24/7 availability of radiologists speeds up emergency CT

2018 02 21 21 01 6261 Doctor Wheeling Patient 400

Providing around-the-clock radiologist coverage significantly boosted the efficiency of emergency patient care, including reducing head CT turnaround times by more than tenfold, according to a series of presentations at the upcoming Canadian Association of Radiologists (CAR) 2019 meeting in Montreal.

Sabeena Jalal from Vancouver General Hospital.Sabeena Jalal from Vancouver General Hospital.

Researchers from Canada evaluated the effect of implementing 24/7 radiologist coverage at a level I trauma center during a period in which more than 50,000 patients presented to the hospital emergency department. They found that having an onsite staff radiologist available at all hours dramatically decreased the turnaround time of emergency head CT exams, and it also led to statistically significant reductions in patient length of stay and hospital admissions.

The study data suggest that 24/7 radiologist coverage addresses some of the healthcare industry's most talked-about issues, such as improving patient value, reducing physician burnout, and lowering costs, presenter Sabeena Jalal, a research fellow at Vancouver General Hospital, told AuntMinnie.com.

"24/7 onsite staff emergency radiologist coverage resulted in more acute patients moving faster through the emergency department," she said. "This results in reduced turnaround time, which, in turn, reduces the length of stay in the emergency department and, hence, the wait times. People needing care urgently can get the right care without delay."

24/7 radiologist coverage

The demand for emergency medical imaging -- especially CT exams -- has risen exponentially over the past decade, with no signs of slowing down.
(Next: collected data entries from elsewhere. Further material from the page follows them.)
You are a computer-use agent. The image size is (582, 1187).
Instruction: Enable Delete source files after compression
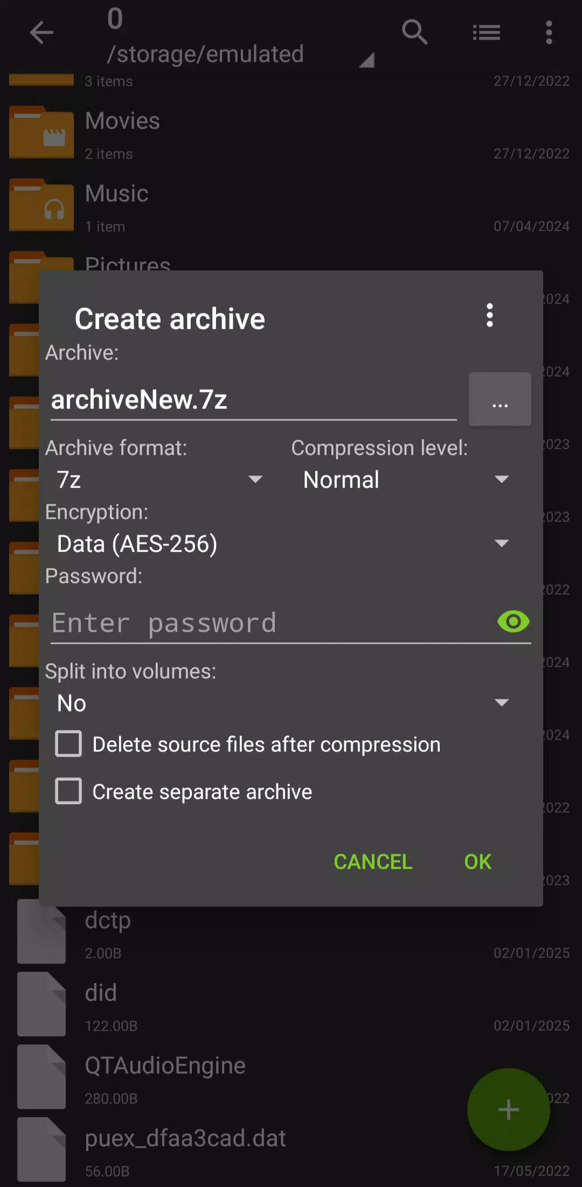(69, 744)
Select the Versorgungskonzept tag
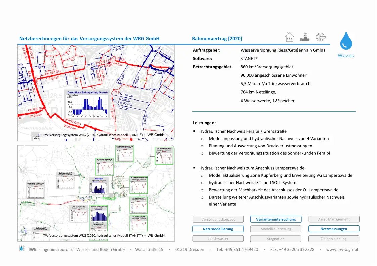377x266 pixels. (218, 219)
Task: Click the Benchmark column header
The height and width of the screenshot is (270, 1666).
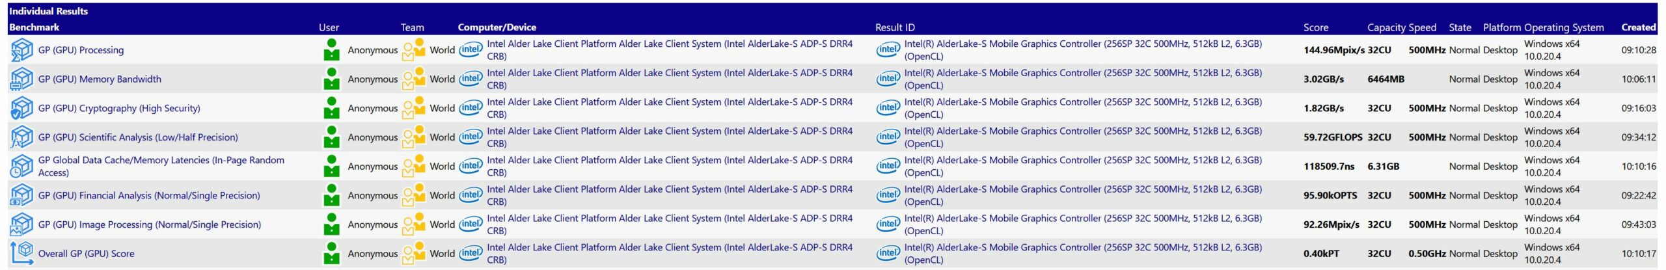Action: pyautogui.click(x=34, y=27)
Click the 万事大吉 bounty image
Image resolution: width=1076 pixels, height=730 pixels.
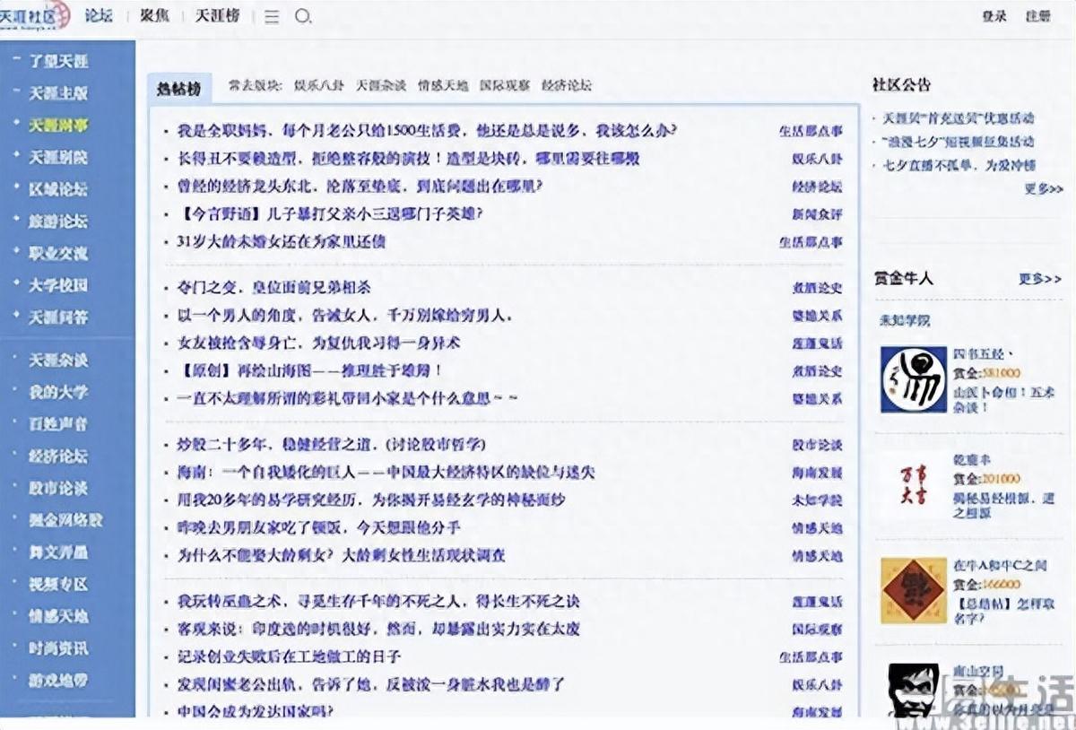tap(910, 484)
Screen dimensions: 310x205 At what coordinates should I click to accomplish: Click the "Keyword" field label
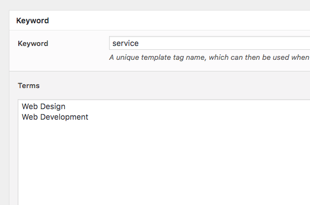coord(33,44)
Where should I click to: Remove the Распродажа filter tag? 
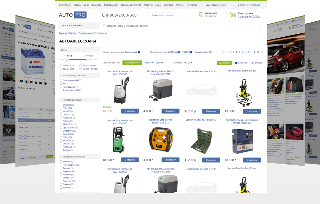(139, 52)
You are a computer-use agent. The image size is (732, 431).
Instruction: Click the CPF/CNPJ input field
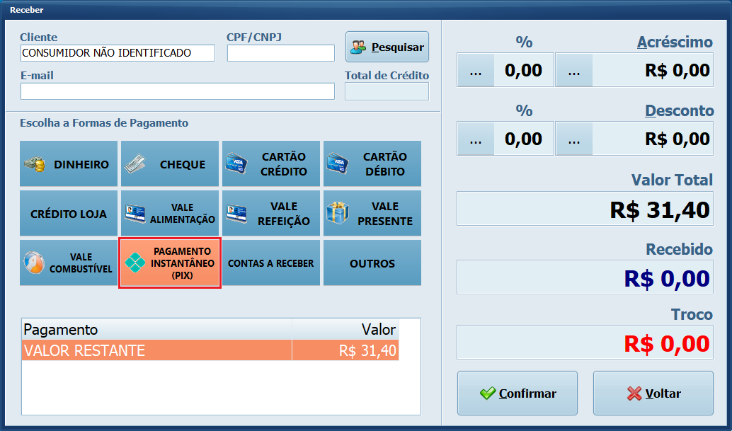[x=280, y=52]
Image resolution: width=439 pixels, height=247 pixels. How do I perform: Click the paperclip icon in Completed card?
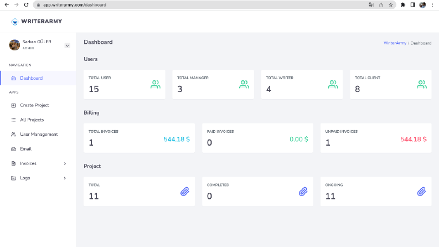coord(303,192)
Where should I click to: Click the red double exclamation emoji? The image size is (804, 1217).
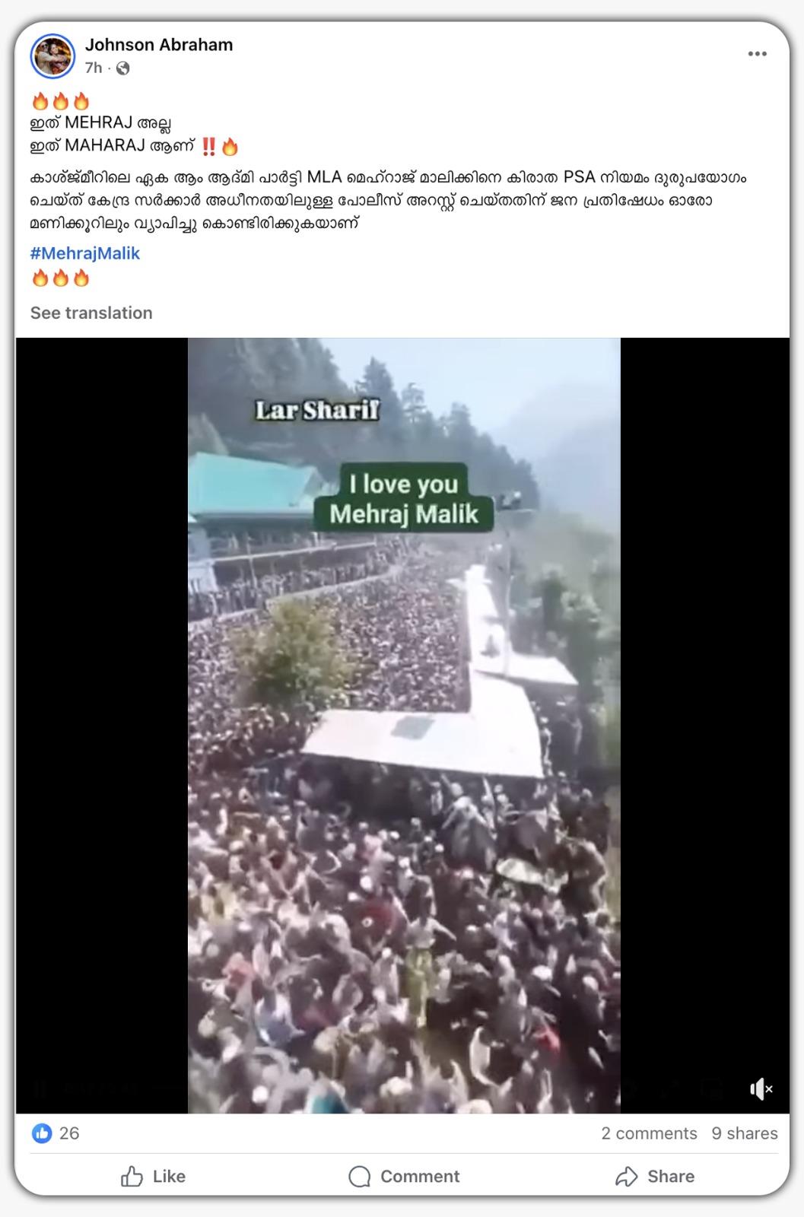tap(208, 146)
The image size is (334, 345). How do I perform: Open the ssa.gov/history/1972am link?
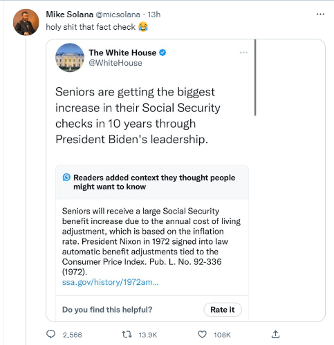tap(110, 282)
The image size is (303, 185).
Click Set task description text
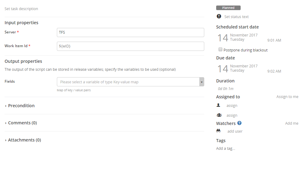[21, 9]
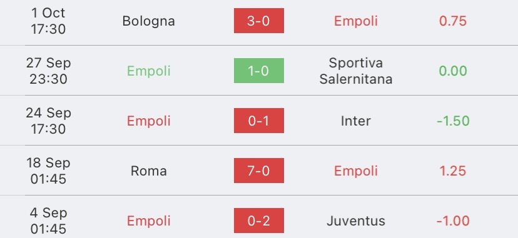Select Sportiva Salernitana team name
Image resolution: width=518 pixels, height=238 pixels.
(x=356, y=71)
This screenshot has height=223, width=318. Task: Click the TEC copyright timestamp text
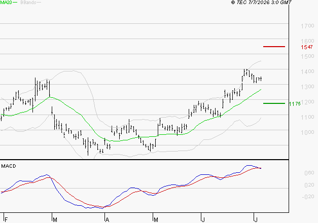[261, 3]
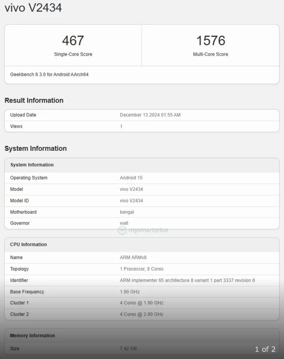Click the Topology value 1 Processor, 8 Cores
284x359 pixels.
pyautogui.click(x=141, y=269)
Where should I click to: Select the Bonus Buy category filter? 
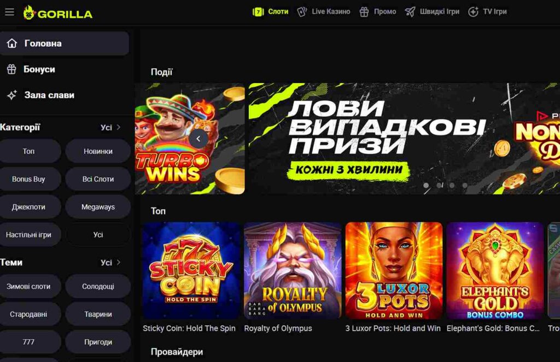click(28, 179)
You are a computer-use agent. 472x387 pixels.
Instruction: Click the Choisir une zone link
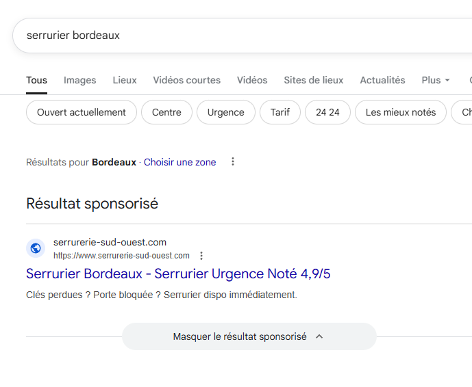click(179, 162)
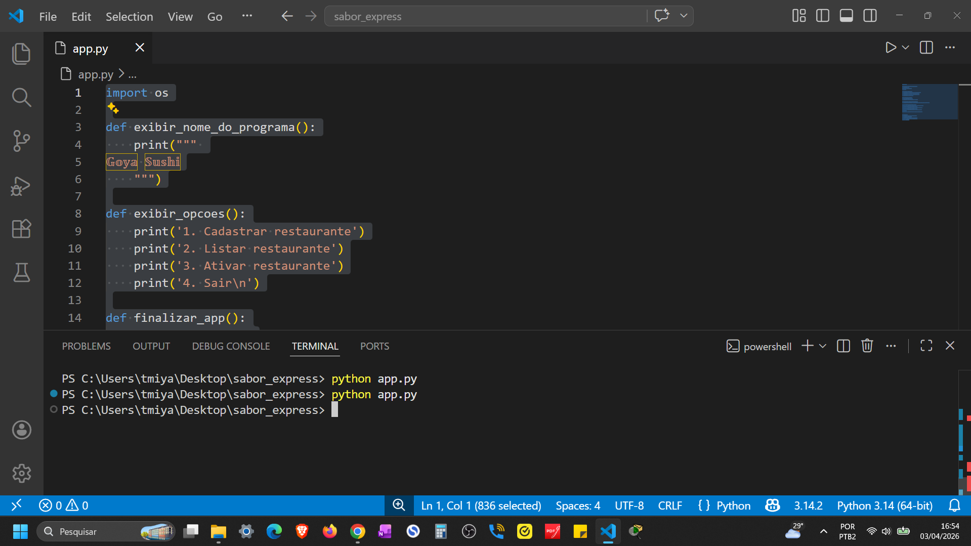
Task: Open the Run and Debug view
Action: point(21,186)
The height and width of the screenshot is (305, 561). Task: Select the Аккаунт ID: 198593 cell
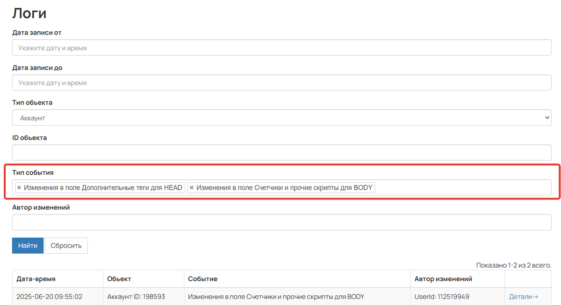[136, 297]
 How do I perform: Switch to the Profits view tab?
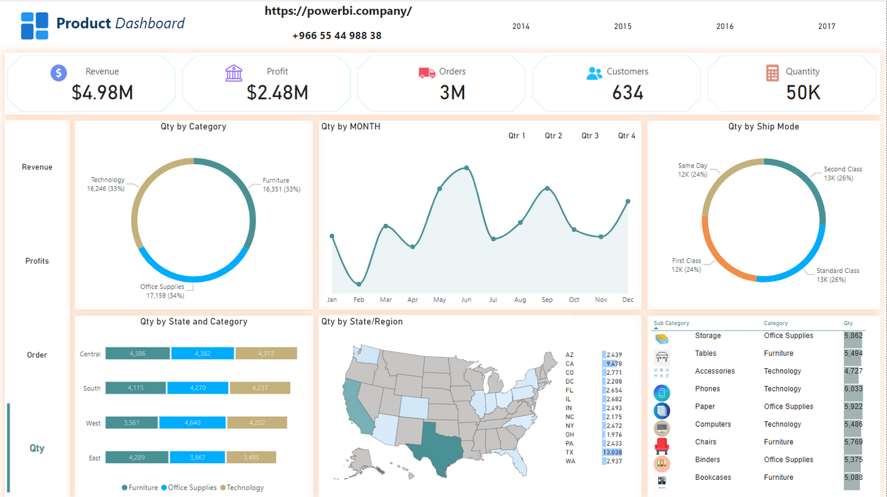[37, 261]
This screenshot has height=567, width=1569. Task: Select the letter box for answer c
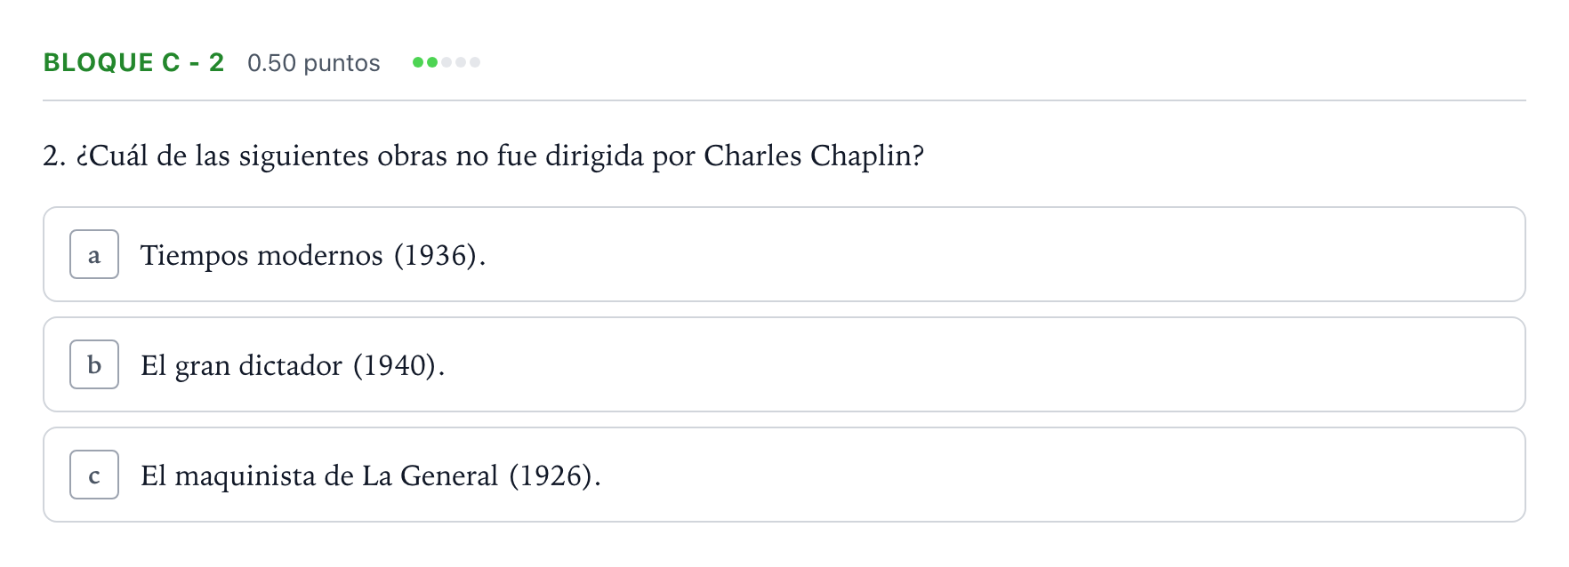click(x=94, y=475)
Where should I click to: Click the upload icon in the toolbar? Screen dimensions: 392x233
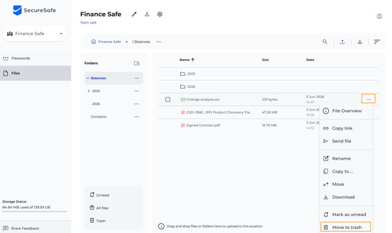pyautogui.click(x=342, y=42)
Many of these exams are requested after the standard day shift, requiring radiologists to interpret scans under circumstances that are less than ideal, noted principal investigator Dr. Savvas Nicolaou.

"Waking up the radiology specialist at 2 a.m. or 3 a.m. and asking them to look at 5,000 images is no different than waking up a pilot and telling them to be fresh and attuned right away," he said.

Policymakers have, in response, implemented various strategies to optimize emergency imaging in recent years. One such method at Vancouver General Hospital has been to institute 24/7 staff radiologist coverage for emergency imaging exams.

To assess the value of a 24/7 radiology service, Jalal and colleagues examined approximately 6,000 head CT scans of patients who presented to the hospital with head trauma before the service began (from March to September 2013) and after it was implemented (from September 2014 to March 2015). The pre- and post-24/7 radiologist coverage patient populations had comparable age and gender distributions.

The researchers calculated the amount of time that passed between when a head CT exam was acquired and initially interpreted (turnaround time 1), as well as the time between when the radiology report was transcribed and finalized (turnaround time 2).

When they compared the periods, they found statistically significant reductions in both categories of turnaround time after the implementation of 24/7 onsite staff radiologist coverage for the emergency department (p < 0.0001). These differences applied to men and women across all age groups.

Emergency care before and after 24/7 onsite radiologist coverage
Mean Pre-24/7 service Post-24/7 service
Head CT interpretation turnaround time 9 hours, 38 minutes 54 minutes
Head CT final report turnaround time 26 hours, 17 minutes 2 hours, 1 minute
Emergency department length of stay (CTAS 1 patients) 3 hours, 52 minutes 3 hours, 27 minutes
Percentage of patients admitted 20.71% 19.16%
CTAS = Canadian Triage and Acuity Scale; on the scale of 1-5, 1 is the most urgent.
All differences were statistically significant.

Downstream benefits

The group also discovered that the rate of discrepancies observed in emergency radiology reports for head CT exams fell from roughly 11% in the pre-24/7 radiologist coverage period (only 4% for major discrepancies) to less than 1% after the service was implemented.

Expanding the scope of the study, Jalal and colleagues also investigated the extent to which the 24/7 radiology service improved other aspects of emergency care. They found that the service led to statistically significant reductions in the amount of time patients spent in the emergency department, particularly for those who were classified as a 1 or 2 using the Canadian Triage and Acuity Scale (CTAS). They also found that the service decreased the proportion of patients admitted for additional care at the hospital.

"Timely diagnosis helps emergency room doctors decide about the surgical or medical intervention as soon as possible -- thus improving turnaround times, length of stay in the emergency department, and patient outcomes," Jalal said.

The researchers estimated that the implementation of the 24/7 emergency radiology schedule, split into three distinct shifts, is cost-neutral for the hospital.

"The 24/7 service model is one tailor-made for the acute setting that emphasizes a strong clinician-radiologist, team-based approach and an 'on-demand' prioritization of cases in order to maximize patient survival and outcomes," she said. "It is completely different from the traditional 'request-schedule' model commonplace elsewhere in radiology. It is focused on the integrated care of the acute patient."